© 2012 Idaho Press-Tribune

In the summer of 2008, Kevin and Diane Harper had just finished training to become foster parents, when they received the phone call about Kaylee.

Born three months premature and weighing 1 lb. 9 oz., Kaylee had spent her first days struggling to survive in a neonatal intensive care unit.

Her parents were young and involved in drugs, and the Idaho Department of Welfare was looking for a foster family to care for her until she could be reunited with her parents. Because Diane Harper was a nurse with neonatal experience, the Harpers were an excellent match.

About six months later, the Harpers decided to adopt Kaylee.

“We didn’t go into it thinking of adoption,” Kevin Harper explained. “The first goal of foster care is to reunify the child with the family. But little by little we could see it shifting.”

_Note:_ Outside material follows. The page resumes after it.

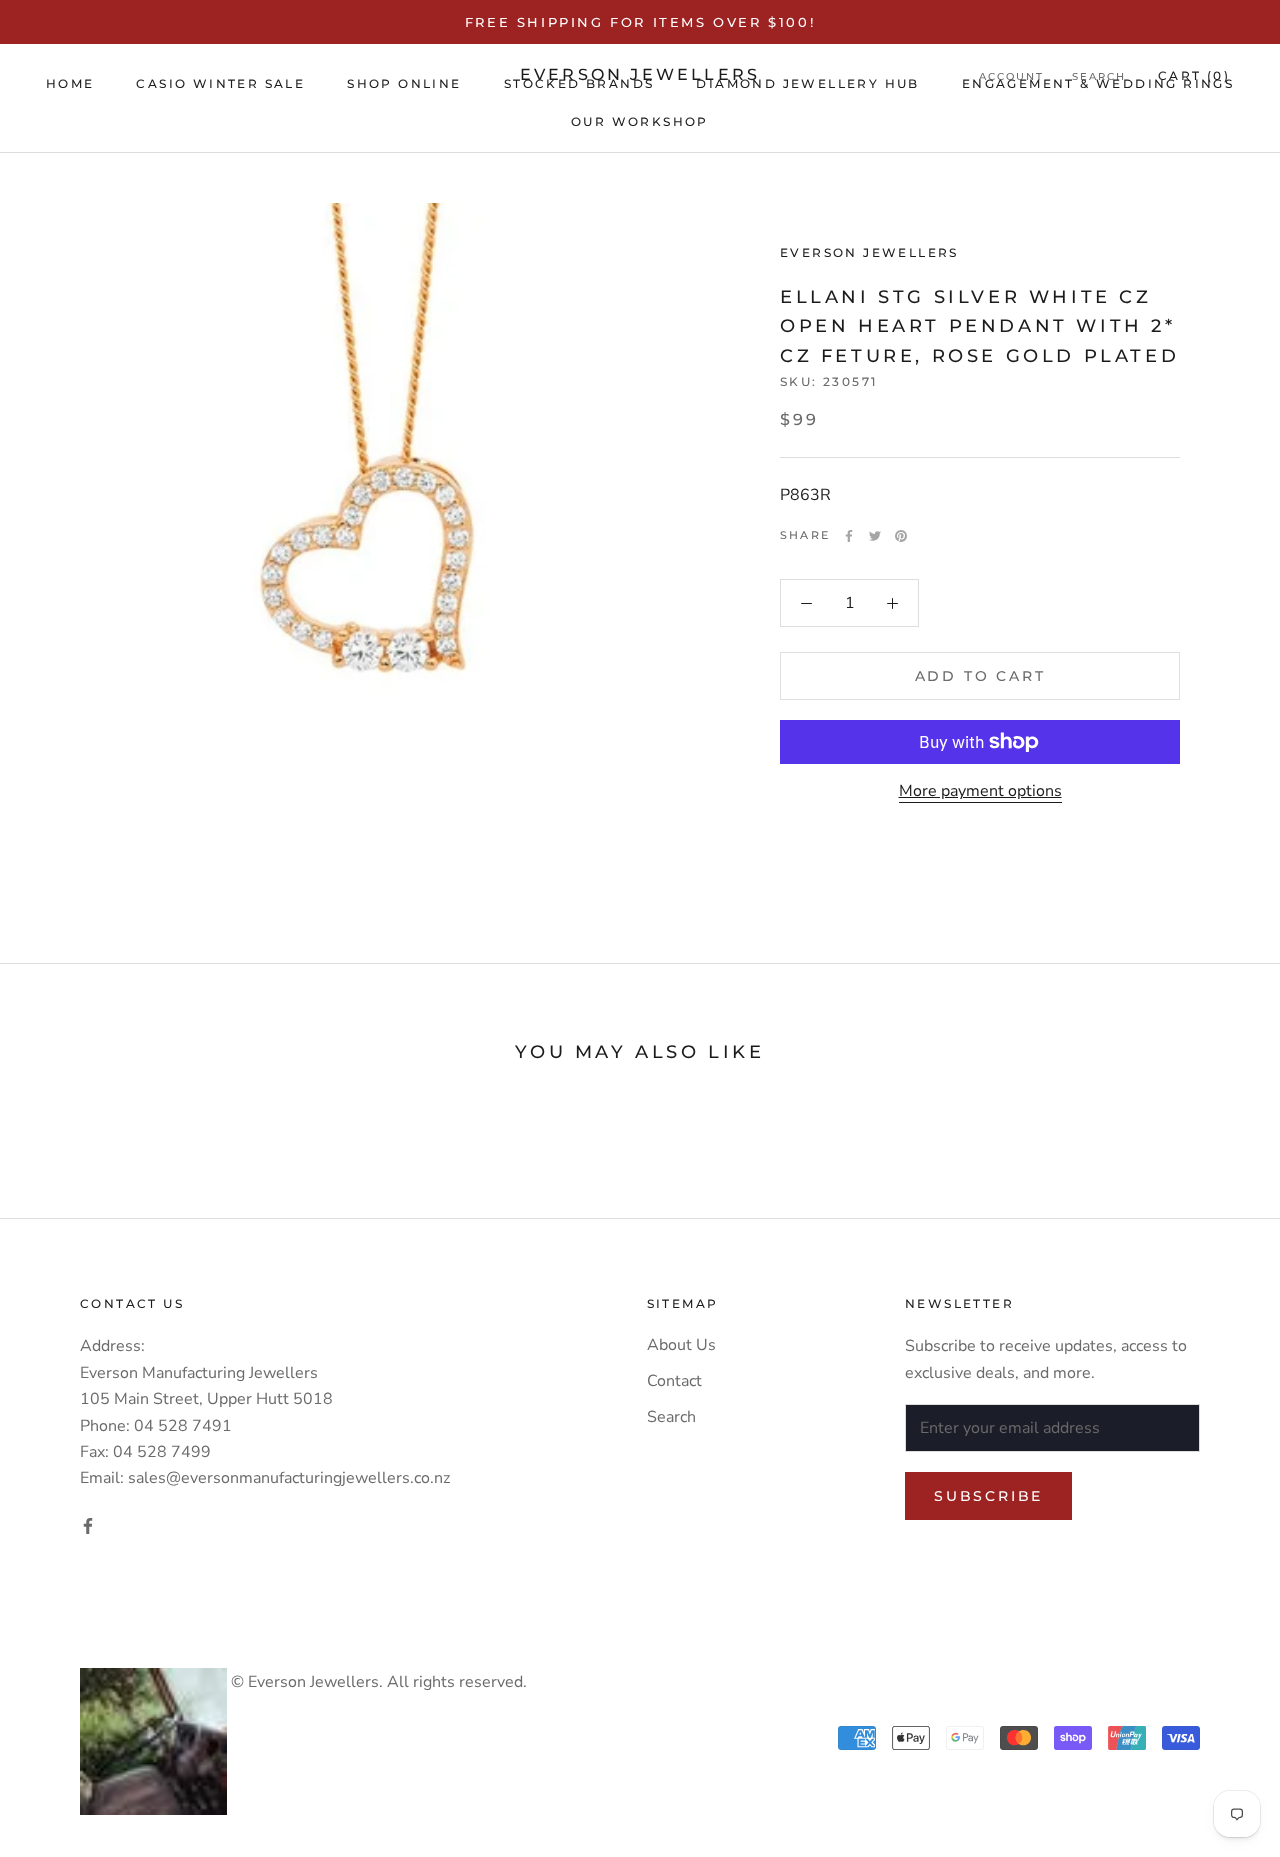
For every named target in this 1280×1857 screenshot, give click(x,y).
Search (671, 1417)
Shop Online (404, 83)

As the Harpers became attached to Kaylee, her parents realized they couldn’t care for her as well as they’d like to. They gave the Harpers their blessing to adopt Kaylee, who is now a healthy, happy 3-year-old.

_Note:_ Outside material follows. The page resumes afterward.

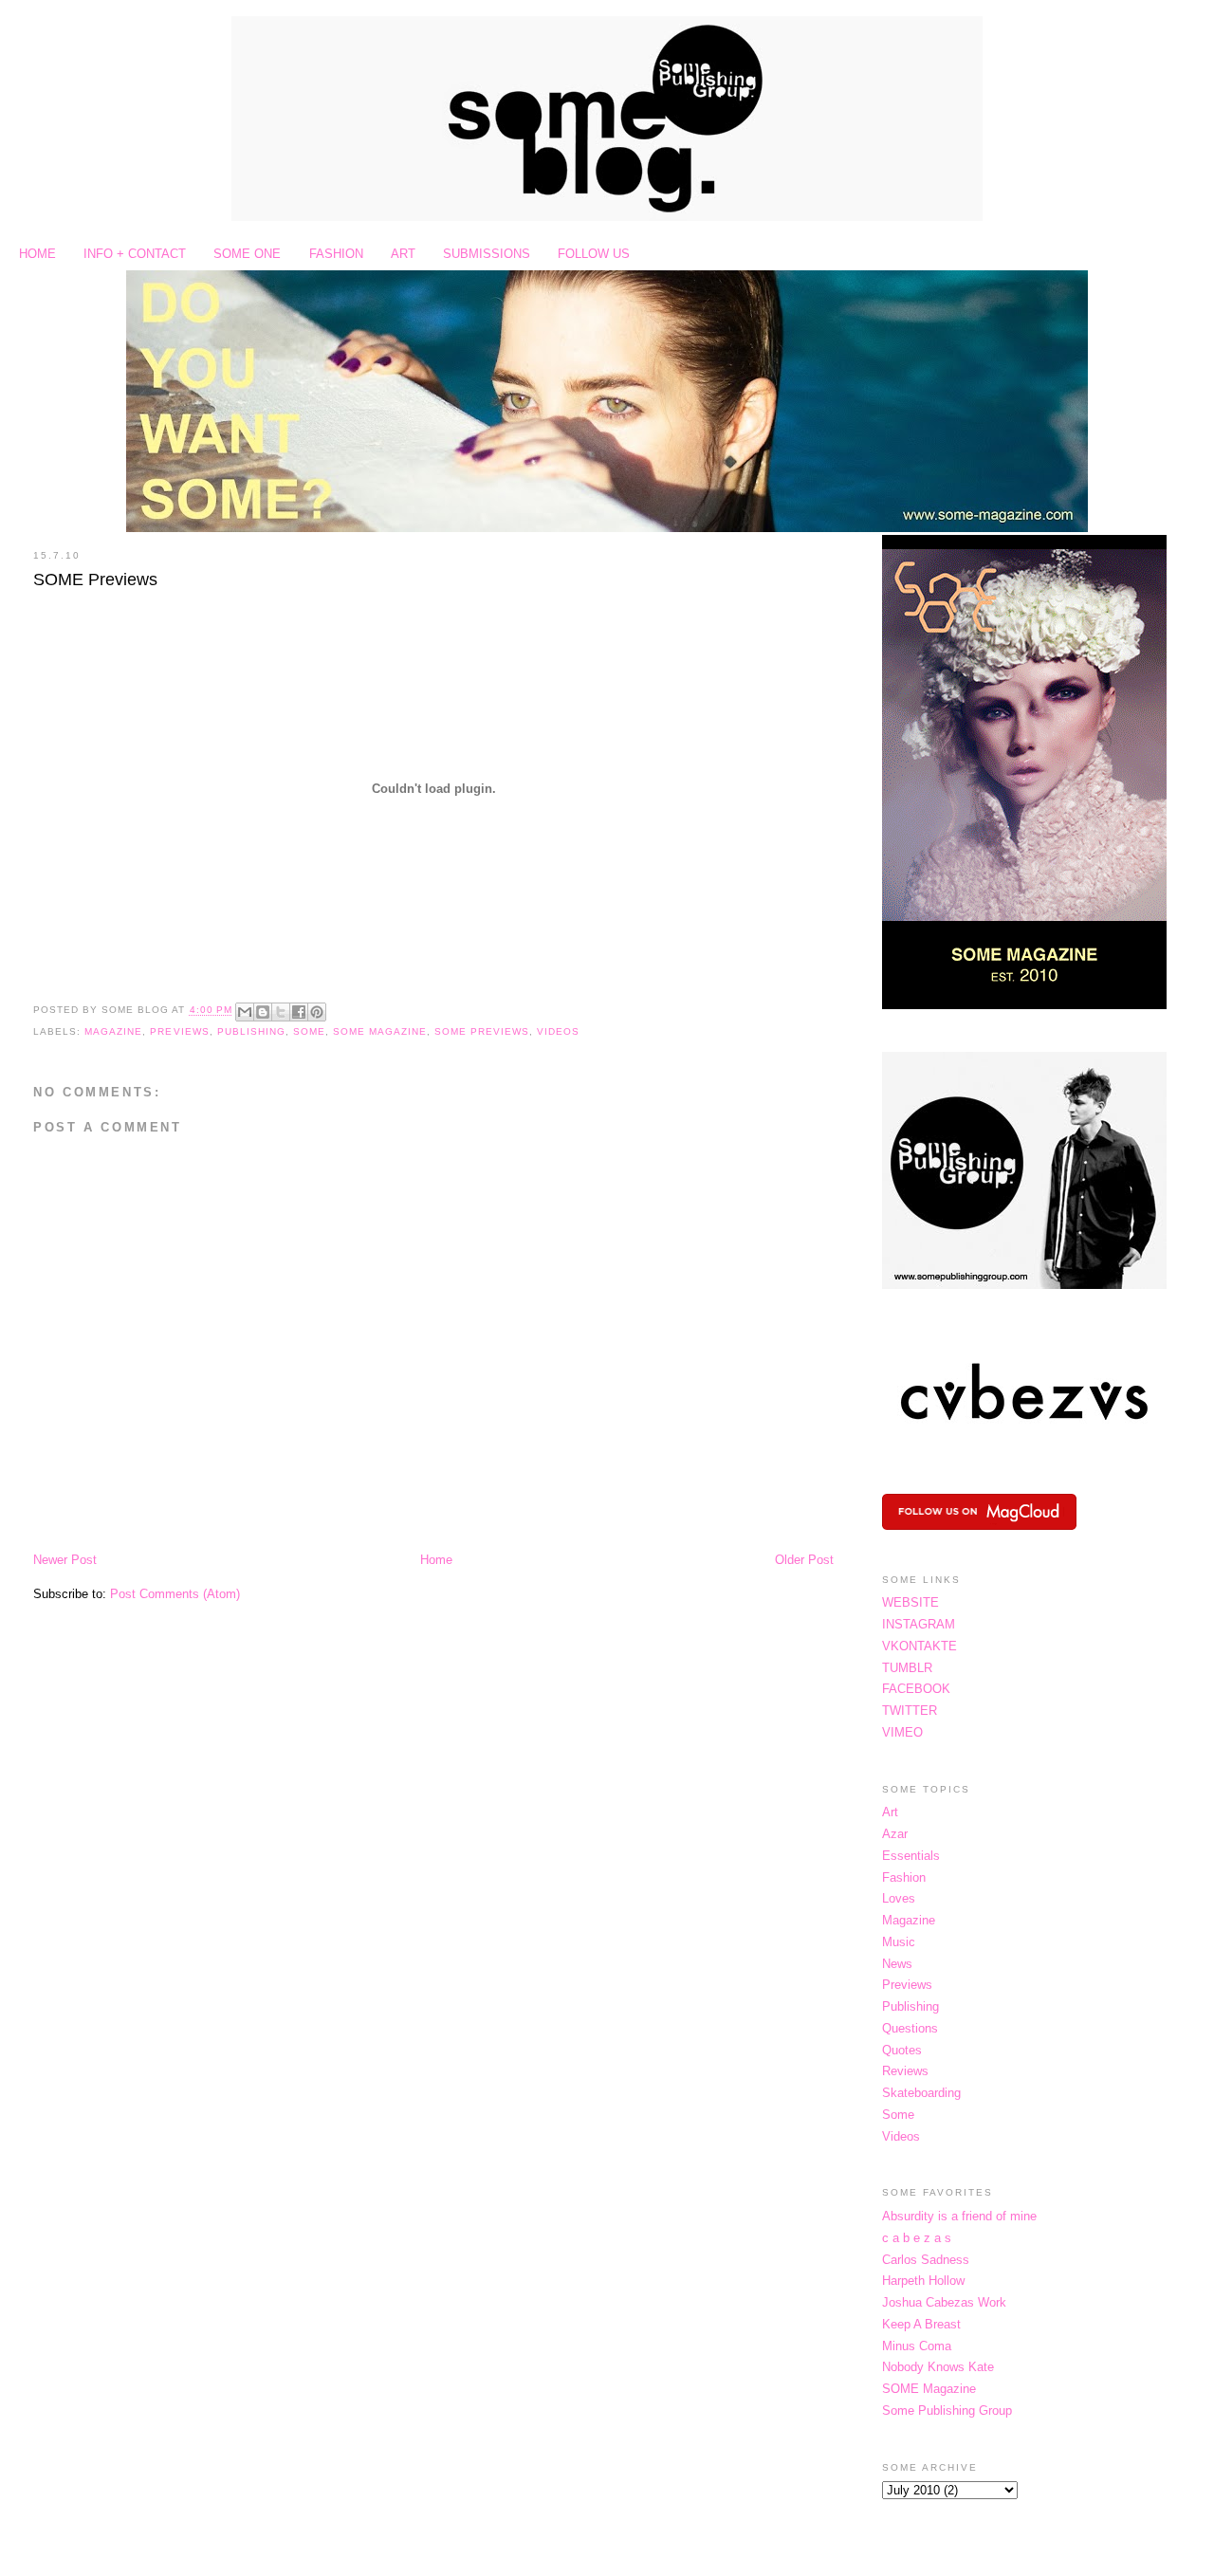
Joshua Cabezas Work (944, 2302)
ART (403, 254)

The Harpers, who live in Meridian with their four biological children and three adopted children, count Kaylee as their biggest success story as foster parents, and they want to get out the message that foster parenting can be an excellent option for people thinking about adoption.

The primary goal of the Department of Health and Welfare is to safely return foster kids to their parents or close relatives, but that doesn’t always happen. In some cases, the state decides a child is better off adopted by the foster parents.

Rather than spending tens of thousands of dollars for adoption through a private agency or a foreign country, prospective adoptive parents might consider the children in Idaho who need families

“This is a pathway to do a free adoption,” Kevin Harper said. “If you have a heart for helping these kids, take the time to do it. Fill out the paper work and go through the process.”


The Idaho Department of Health and Welfare is constantly seeking new foster parents. Adults of all ages, faiths and ethnicities are eligible. It doesn’t matter if they are single, married or in domestic partnerships.

“They need to be flexible, kind and empathetic. They need to have a heart for kids,” said Monique Layton, foster care licensing social worker for Health and Welfare.

The state especially needs foster parents willing to take in teenagers and siblings, Layton said.

While Layton warned that potential foster parents should not expect to have the opportunity to adopt children, that is often a possibility.

“We always stress that our intention is to help families get reunited. If that’s not possible, we look for permanency through guardianship, for a permanent place for the child,” she said.


Nampa residents Ashley and Tammy Wightman have adopted three foster children, two boys, 5 and 8, and a girl, age 3. They also have a 2-year-old biological daughter and two teenage foster daughters.

They originally became foster parents because they wanted to get involved with charity work, and decided fostering would be the best way to help children. Now they couldn’t imagine life without their adopted kids or the 30 foster kids they’ve welcomed into their home.

“If you think of the tiny piece of your heart you’re giving, it goes to whole generations of kids. They’ll treat their own kids better, and that will pass to the grandkids,” Tammy Wightman said.

But the Wightmans also warn foster parenting is not easy.

“You need to get into it for the right reasons. You need to wrap your head around the whole thing,” Ashley Wightman said.

For one, they said, many of the children have emotional and behavioral problems. A foster parent has to be patient and understanding.

For another, it can be difficult to become attached to a child then watch them leave your family.

“After you pour your heart into them then you have to let them go,” Tammy Wightman said.

The Harpers agree there’s plenty of heartbreak in foster care. About a year ago, they became foster parents of an 8-month-old girl who had been abused and suffered from several broken bones.

“She didn’t smile and you had to be careful how you picked her up. She was in so much pain,” Diane Harper said.

After the girl’s bones healed and she learned to smile, the Harpers had to let her go. She had been adopted by another family.

“It’s an emotional rollercoaster. It really is,” she said, adding, “But it’s so rewarding to see the kids change. There’s such a need out there.”